I’m a fan of ACORN, and have been for a long time. I gave to them after Hurricane Katrina, to help the New Orleans-based anti-poverty group rebuild itself and its city. I gave again last winter as I was making my end-of-year charitable donations.
I like them because they work hard for working Americans. I like them for standing up for sensible immigration policies that respect the needs of working people, regardless of their immigration status. I like them for the work they do on the Gulf Coast, an area sadly neglected by the people who are supposed to represent the area’s interests. And I like them because the register new voters from low-income communities, so that elected officials have to pay attention to the plight of the working poor.
ACORN is in the headlines lately over allegations of voter registration fraud. Unfortunately, that italicized word tends to get dropped as conservatives repeat their talking points, but it makes a huge difference. In many states, a person registering voters is legally obliged to turn in all registration forms, even if they believe the form to be invalid or illegitimate. Even when the form says “Mickey Mouse,” ACORN has to turn it in to the state officials. All they could do is set the forms which looked bogus aside in a special pile, and warn officials that those forms looked bogus. Which they did.
In a few states, officials seem to have ignored those warnings, and are now pursuing ACORN as if the group is responsible for the misinformation provided by jokers on the street or by dishonest employees, who were fired when their bad acts were identified.
Robert Greenwald has an excellent short video about the Republican plot to gin up a bogus narrative of fraudulent voting, but the pattern has been known for decades:
Conservative leader Paul Weyrich laid out the strategy back in 1980, saying:
They want everybody to vote! I don’t want everybody to vote. Elections are not won by a majority of people – they never have been from the beginning of our country and they are not now. As a matter of fact, our leverage in the elections, quite candidly, goes up as the voting populace goes down.
Those efforts to reduce the number of votes cast is playing out again this year. The Nevada GOP is trying to get the Secretary of State to strike newly-registered early voters from the rolls, rather than letting them fix errors in their registration and cast a valid ballot. These are clearly not cases of fraud, but of a marking out of place on a hastily filled out form. And the GOP would rather block the person from voting for President. Shameful.
The American Prospect reported on the tendency to overinflate the importance of voter registration fraud, in the midst of the scandal over fired US Attorneys:
As a report authored this spring [of 2007] by Lorraine Minnite, a political science professor at Barnard College of Columbia University, for the voter-rights program Project Vote makes unmistakably clear, the government’s failure to prosecute or convict more than a handful of people for voter fraud isn’t for lack of trying. Since 2002, the Justice Department’s Ballot Access and Voting Integrity Initiative has, as Gonzales put it, “made enforcement of election fraud and corruption offenses a top priority.” And yet between October 2002 and September 2005, just 38 cases were brought nationally, and of those, 14 ended in dismissals or acquittals, 11 in guilty pleas, and 13 in convictions. Though a Justice Department manual on election crime states that these cases “may present an easier means of obtaining convictions than do other forms of public corruption,” federal attorneys have failed to rack up those convictions, for the simple reason that incidents of fraud have been few and far between.

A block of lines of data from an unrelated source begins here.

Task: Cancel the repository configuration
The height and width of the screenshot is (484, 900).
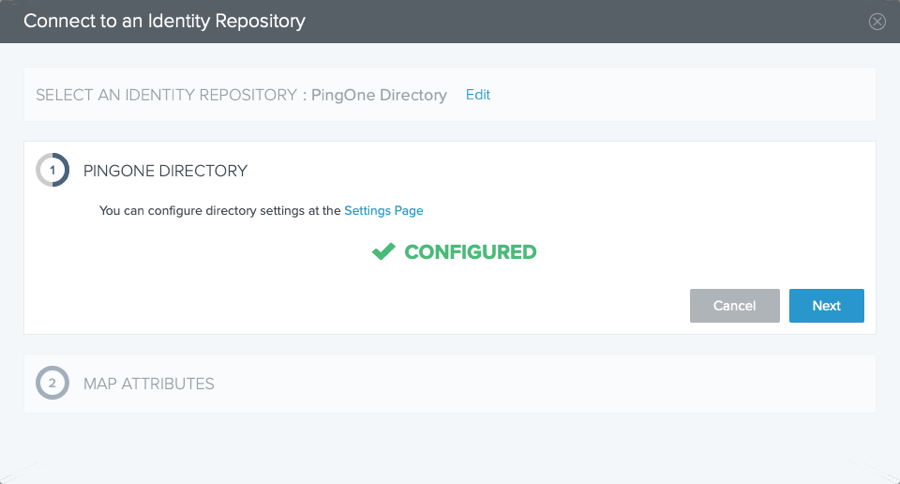Action: (734, 305)
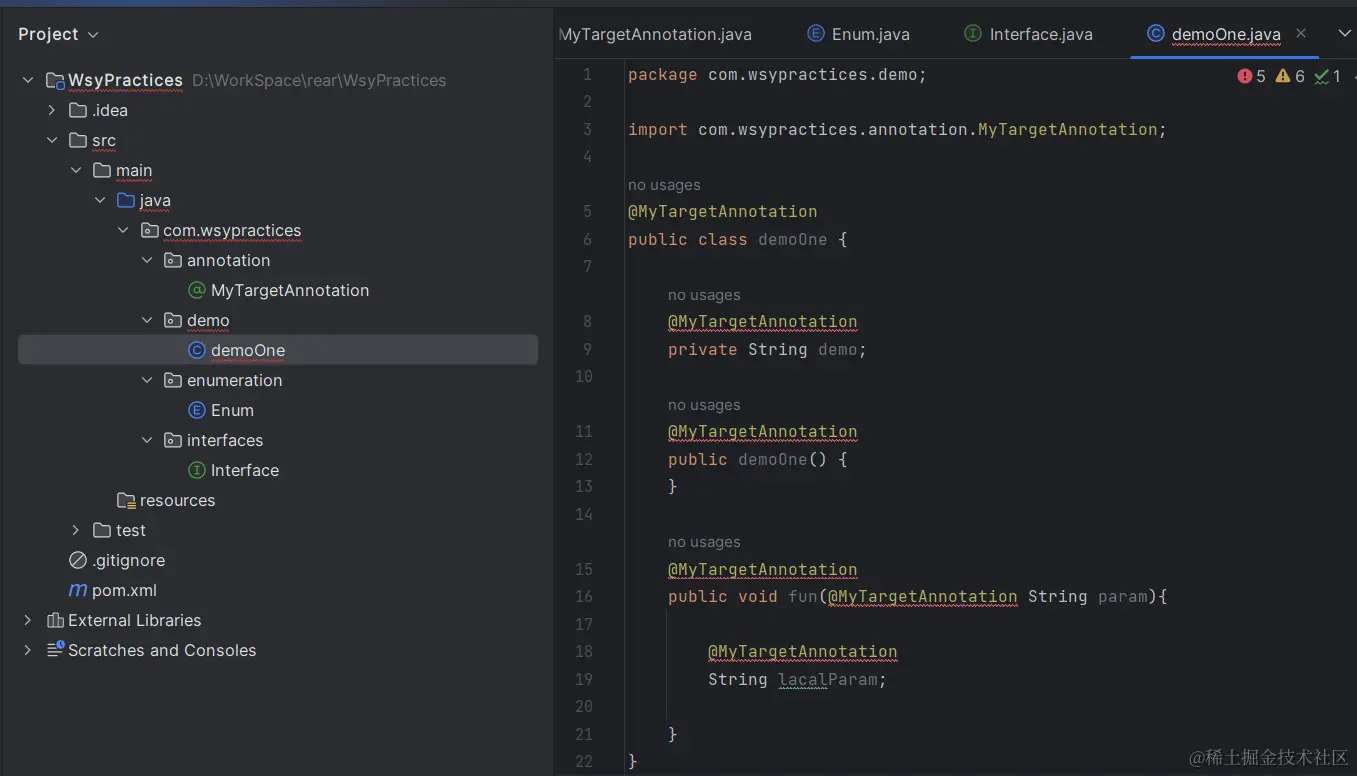Expand the test folder

click(76, 530)
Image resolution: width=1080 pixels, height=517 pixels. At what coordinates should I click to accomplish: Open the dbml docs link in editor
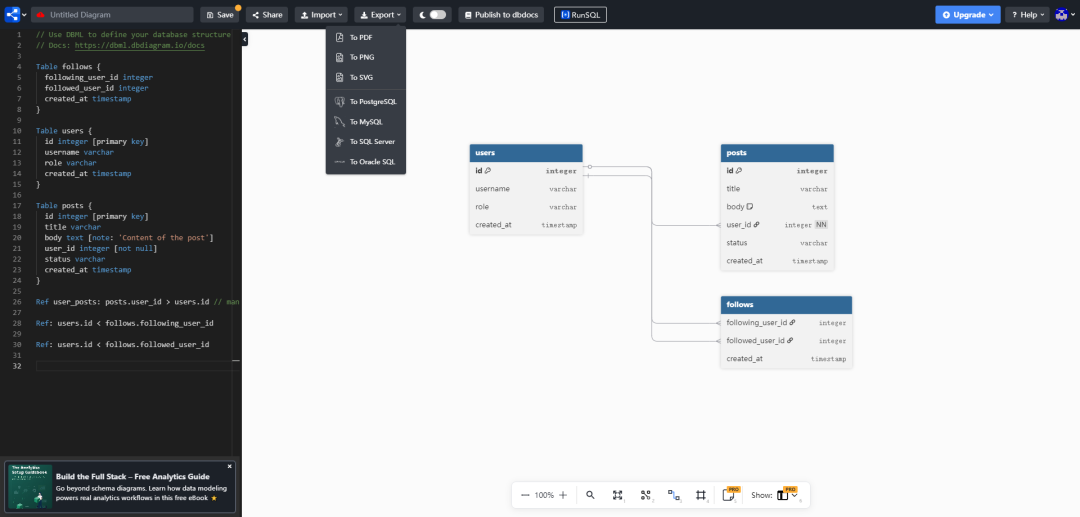coord(140,45)
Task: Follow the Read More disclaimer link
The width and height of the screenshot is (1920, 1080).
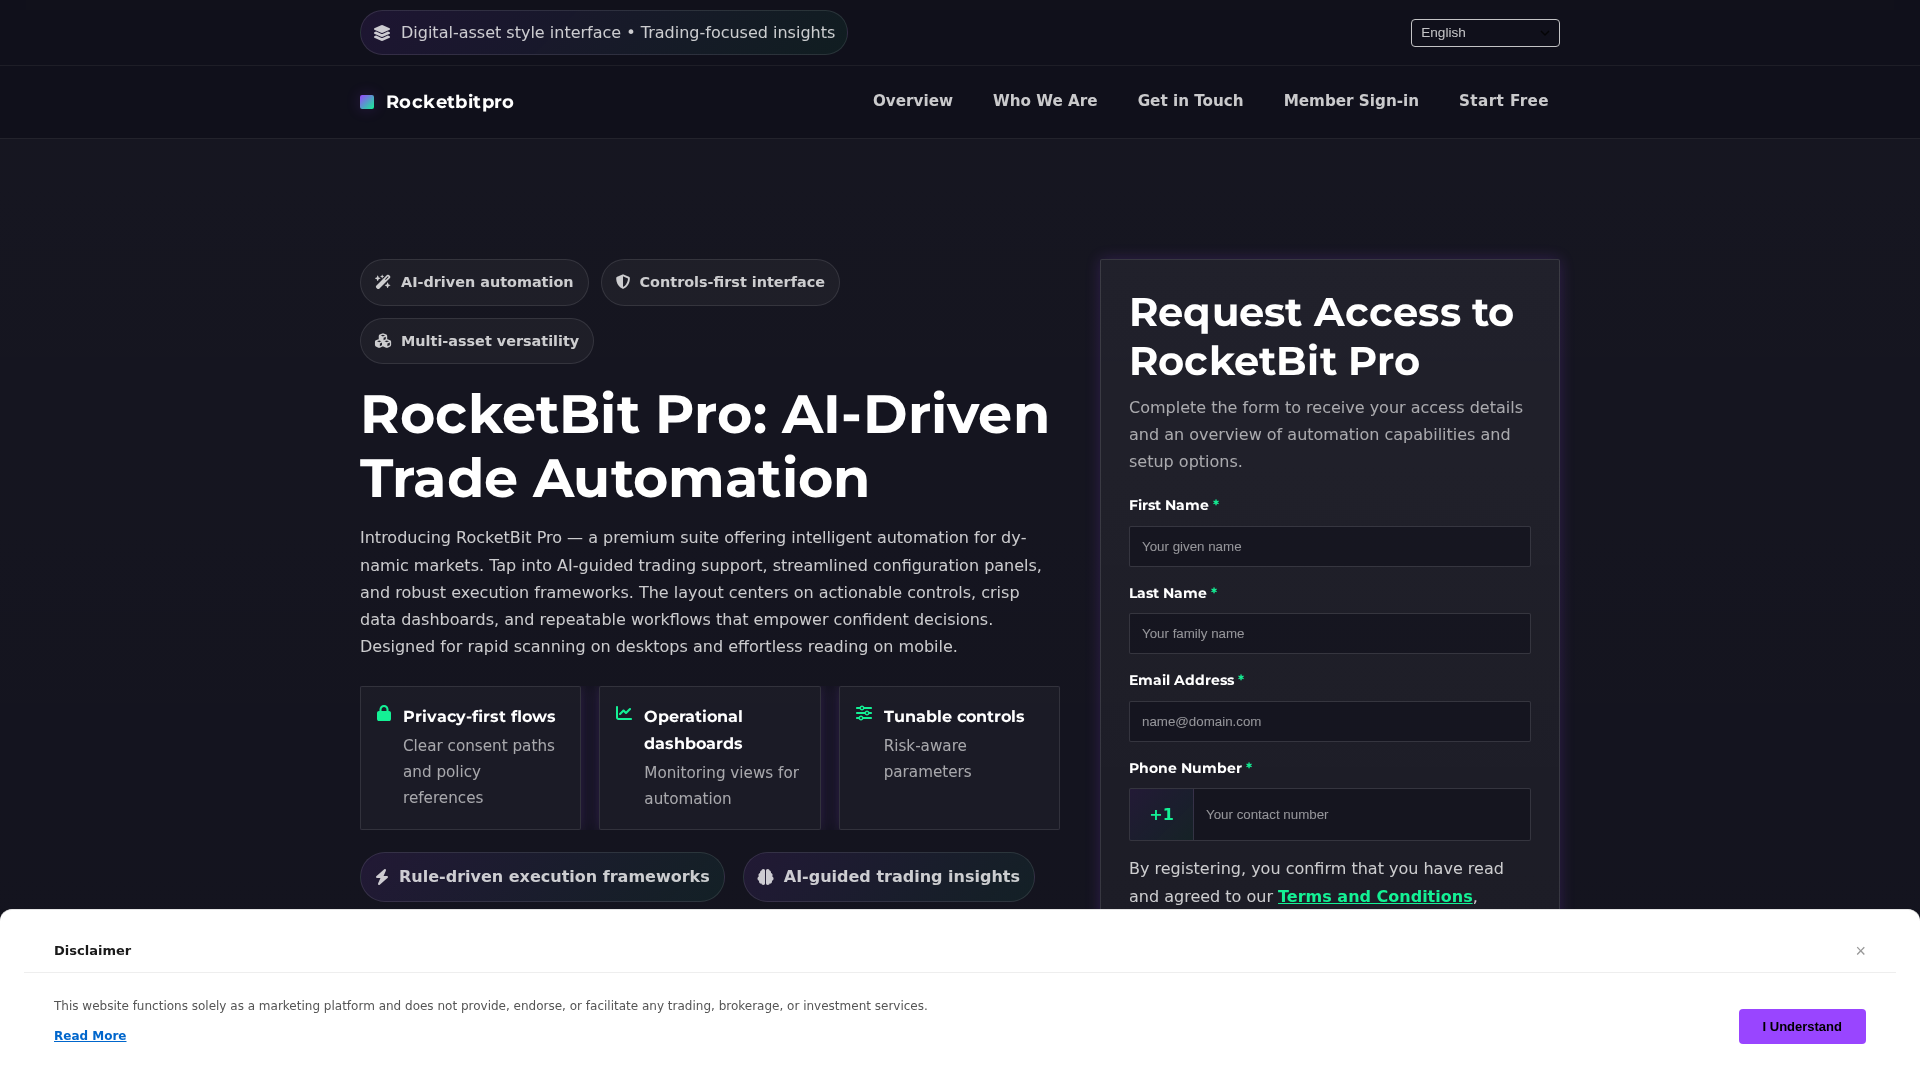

That story was relevant in 2007 because the DAs fired by Attorney General Gonzalez were fired for giving insufficient attention to these bogus charges of vote fraud. A report from the government’s Elections Assistance Commission found (before being edited by Republican appointees) “there is widespread but not unanimous agreement that there is little polling place fraud.” The report also concluded that “Most people [of the experts inverviewed] believe false registration forms have not resulted in polling place fraud.”

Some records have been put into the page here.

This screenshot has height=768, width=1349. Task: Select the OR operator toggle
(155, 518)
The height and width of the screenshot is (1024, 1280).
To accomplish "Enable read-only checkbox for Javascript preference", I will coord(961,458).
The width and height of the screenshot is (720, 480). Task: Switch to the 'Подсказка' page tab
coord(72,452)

Even so, 8 US Attorneys were fired for refusing to waste their resources pursuing investigations into non-existent fraud in the run-up to the 2006 elections. Such investigations generate few convictions, but can be used to political gain, delegitimizing the votes of working Americans. As ThinkProgress points out, this is a presidential election year ritual. John McCain is too dishonorable to break that tradition, and has in fact joined in it rather enthusiastically. We deserve better.